Bali air traffic control was really "pushing tin". I was given about 30 seconds to take-off, before another 7XX would start it's rumbling roll behind me. I climbed to 1000 ft in to the low-level clouds before given a southerly heading towards Australia. The clouds eventually dissipated to reveal the most incredibly blue water I have ever seen.
The approach to Broome International airport was visually stunning as brilliant sand beaches and turquoise waters welcome you to Australia.
A view of the strikingly dry outback and clear skies of Western Australia
After landing, I was required to taxi to the foreign aircraft quarantine area of (YBRM) Broome International airport. The friendly immigration/agriculture officer handed me a can of insecticide spray with a faulty valve, which instantly filled the tiny cockpit with floral scented insecticide. The can was quickly tossed outside, still ejecting insecticide at full throttle. I hunkered down inside the cockpit for the next 5 minutes (required to kill insect stowaways) using my shirt as a mask. Given a thumbs up from the officer, I opened the cockpit and gulped in fresh Australian air. A month after the completion of the RTW trip, Australia billed me $200 for the small can of insecticide spray. Note to future RTW pilots arriving in Australia: Bring your own spray!

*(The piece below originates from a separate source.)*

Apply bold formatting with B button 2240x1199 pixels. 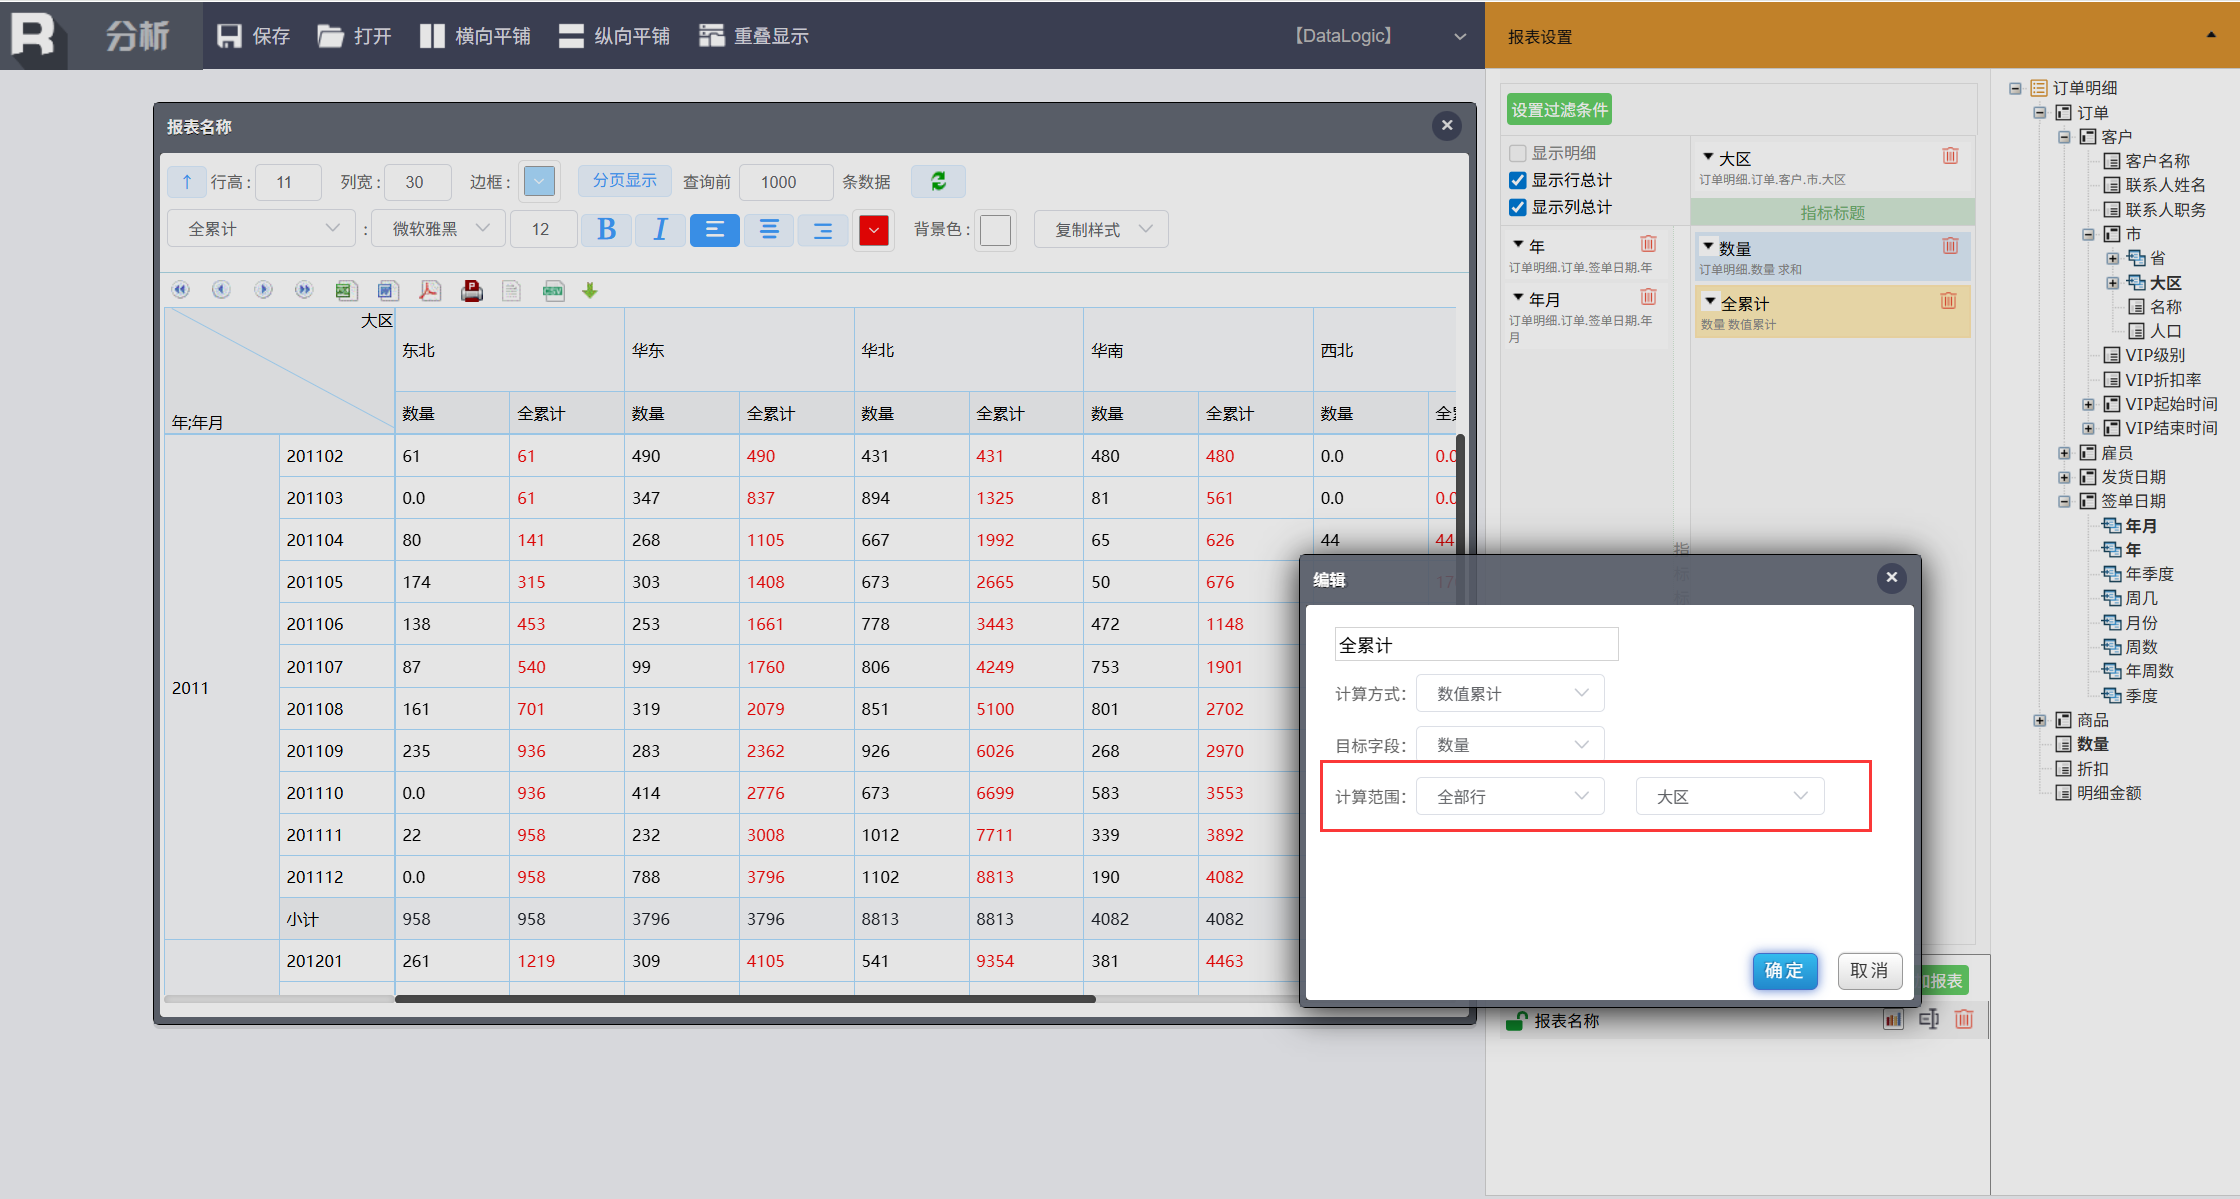pos(606,230)
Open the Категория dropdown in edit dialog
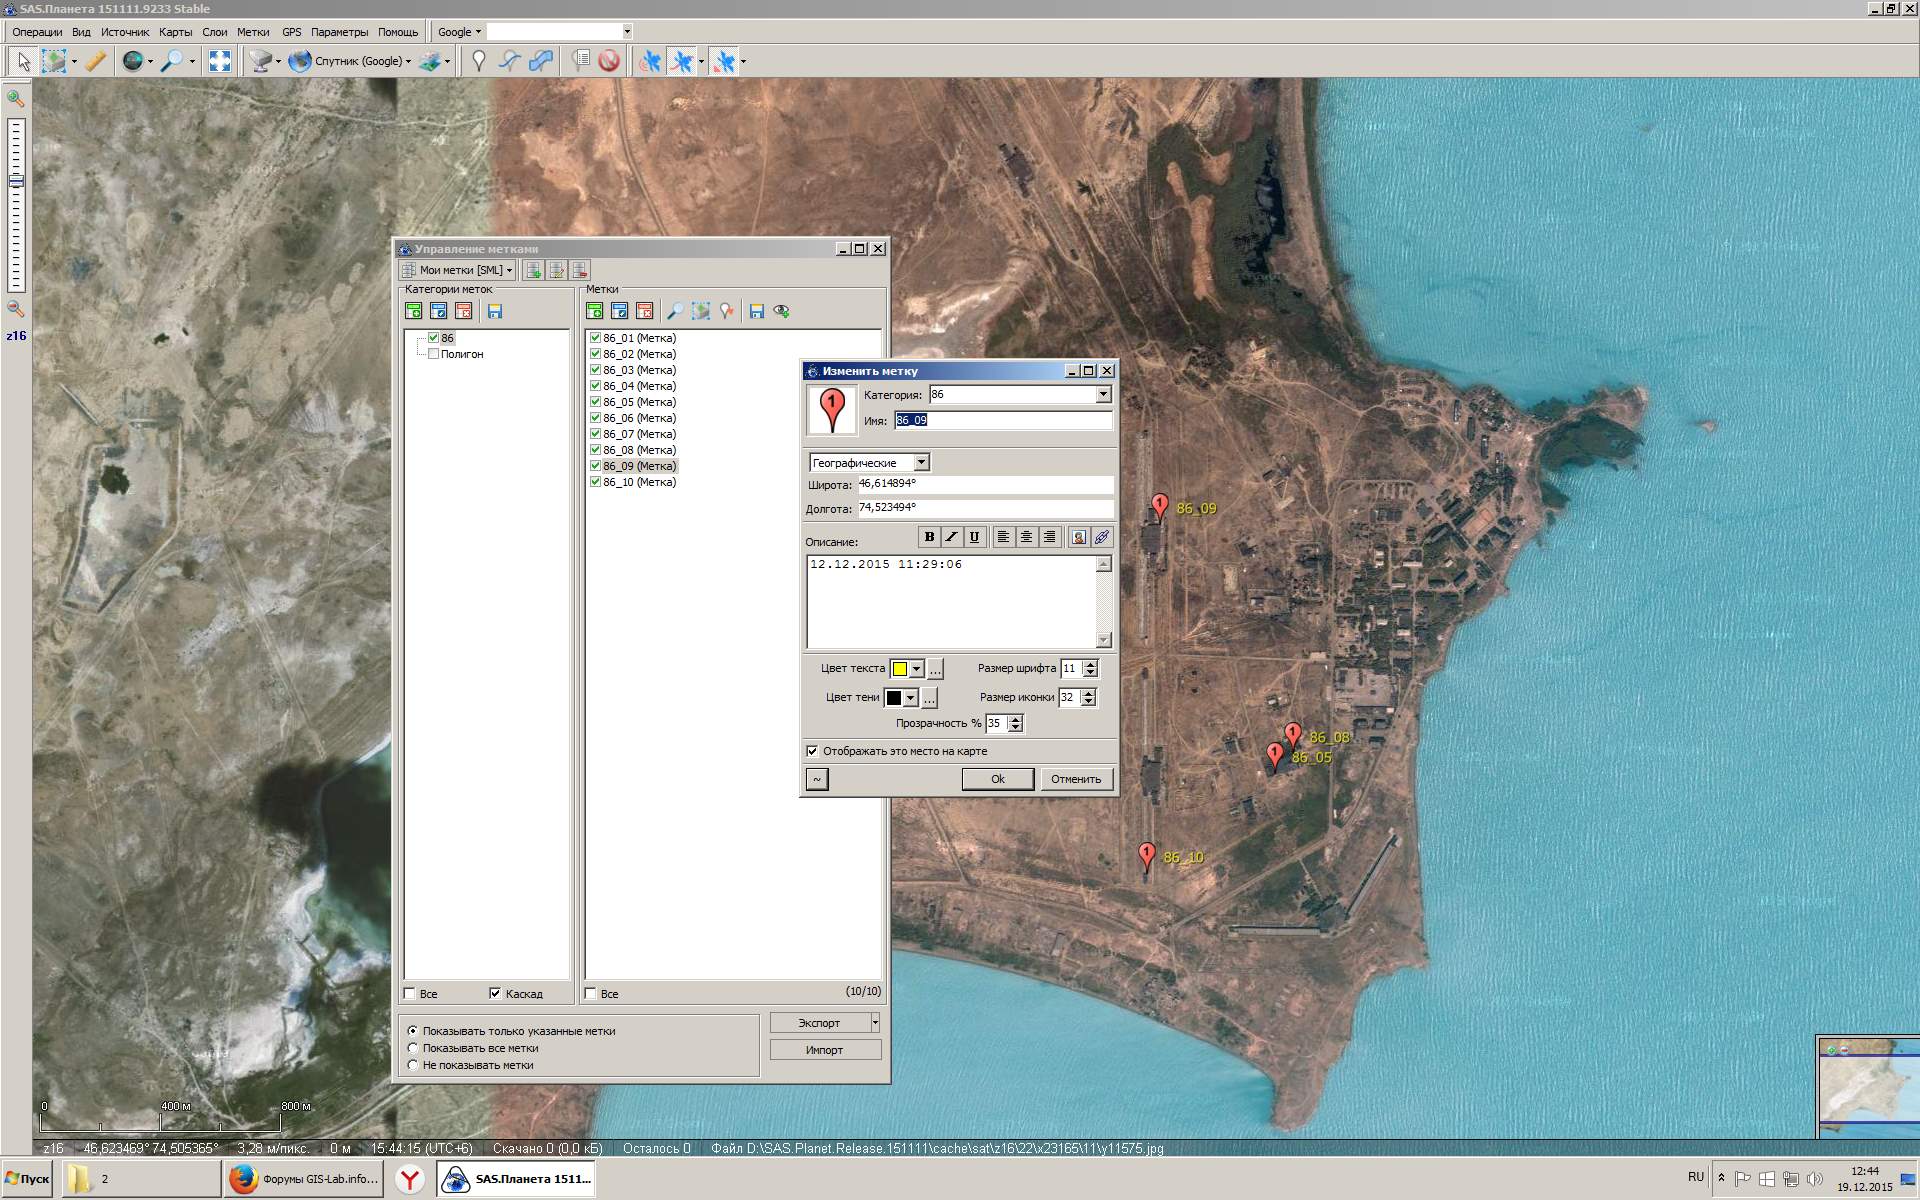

Much needed aircraft maintenance at Broom airport.
I performed a much needed oil change and meticulous firewall forward inspection in one of the maintenance hangers at the Broome International Airport. I was told to "just pump the oil from the 200 liter drums out back , mate". A few aircraft waited to be serviced outside, and I was only given about two hours to complete my work. The mechanics were constantly doing fleet maintenance and did 3 oil changes for my one. I was grateful for access to a covered space and tools to work on my plane, but felt a bit rushed. I filled an extra 4 quart bottles for the last 8000 nm back to California.
"May's" 400 hr experimental Lycoming YIO-320 engine consumed only about 1-2 quarts per 65 hours of operation, a remarkably low oil burn rate. I started the trip using Phillips 66 20W-50, then switched to Aeroshell 100W in Italy, and Aeroshell 20W-50 in Australia.
Since I built the kit plane, I knew every rivet, bolt, and wire in the aircraft. My confidence in the airworthiness of the plane was very high.